Con il blitz denominato “Leonidi”, scattato lunedì scorso, i carabinieri del comando provinciale etneo hanno fermato nella provincia di Catania e in quella di Agrigento, 9 soggetti, alcuni dei quali legati anche da vincoli di parentela ad esponenti di vertice della famiglia “Santapaola-Ercolano”, poiché accusati di associazione di tipo mafioso, detenzione ai fini di spaccio di sostanza stupefacente, detenzione e porto illegale d’arma da fuoco, con l’aggravante di aver commesso il fatto con la finalità di agevolare l’attività dell’associazione mafiosa di appartenenza. Tra gli arrestati figura il boss paternese Turi Assinnata considerato dalla Procura etnea il reggente dell’omonimo clan. I carabinieri, in sostanza, hanno sventato l’assassinio dell’esponente di un clan rivale.

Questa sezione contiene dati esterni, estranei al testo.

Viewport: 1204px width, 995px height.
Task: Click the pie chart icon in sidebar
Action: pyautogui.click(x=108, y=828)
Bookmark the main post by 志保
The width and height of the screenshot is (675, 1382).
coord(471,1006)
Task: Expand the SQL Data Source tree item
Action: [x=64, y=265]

Tra i destinatari del provvedimento anche Sebastiano Ercolano, 20 anni, appartenente alla storica famiglia ‘Santapaola Ercolano”, che sarebbe stato uno degli ideatori e organizzatori dell’omicidio bloccato dai militari dell’Arma. Il gip ha disposto la custodia cautelare in carcere per tutti gli indagati. I fermati sono Salvatore Assinnata, nato a Catania il 15.09.1972; Giuseppe Cultraro, nato a Catania il 7.4.1980; Sebastiano Ercolano, nato a Catania il 10.4.2003; Davide Enrico Finocchiaro, nato a Catania il 7.11.1985; Salvatore Finocchiaro nato a Catania il 10.3.1975; Salvatore Pietro Gagliano, nato a Catania il 3.8.1997; Salvatore Poidomani, nato a Catania il 16.8.1971; Antonino Razza, nato a Catania il 4.3.1988; Samuele Romeo, nato a Paternò il 14.3.1999. Dalle indagini è emerso che il delitto era la ‘risposta’ alla sparatoria della sera del 21 ottobre 2023 nel quartiere San Cristoforo, quando Pietro Salvatore Gagliano, 26 anni, indicato come appartenente al clan Cappello-Bonaccorsi, avrebbe esploso quattro colpi di arma da fuoco contro appartenenti alla famiglia di “Cosa Nostra”. Due degli obiettivi, rimasti illesi, avrebbero deciso di vendicarsi, nonostante indicazioni di segno contrario provenienti da altri esponenti della stessa cosca.
Secondo quanto emerso dalle indagini, Sebastiano Ercolano, “per lavare l’onta subita e riaffermare la ‘credibilità’ della famiglia di Cosa Nostra etnea”, avrebbe “ideato e organizzato” l’omicidio effettuando anche “un sopralluogo nel luogo dove si nascondeva Gagliano” per “valutare in prima persona il miglior modus operandi che avrebbe garantito agli esecutori materiali” di poterlo “uccidere, fuggire, eliminare tracce di residui di arma da sparo e quindi recarsi in un locale notturno in modo da precostituirsi un alibi”. Al centro dell’inchiesta coordinata dalla Procura Distrettuale le indagini, con intercettazioni, condotte dai Carabinieri del nucleo Investigativo del comando provinciale di Catania e avviate nel maggio dello scorso anno. Durante il periodo delle investigazioni i militari dell’Arma hanno sequestrato armi, munizioni e sei chilogrammi di marijuana e un chilogrammo di cocaina.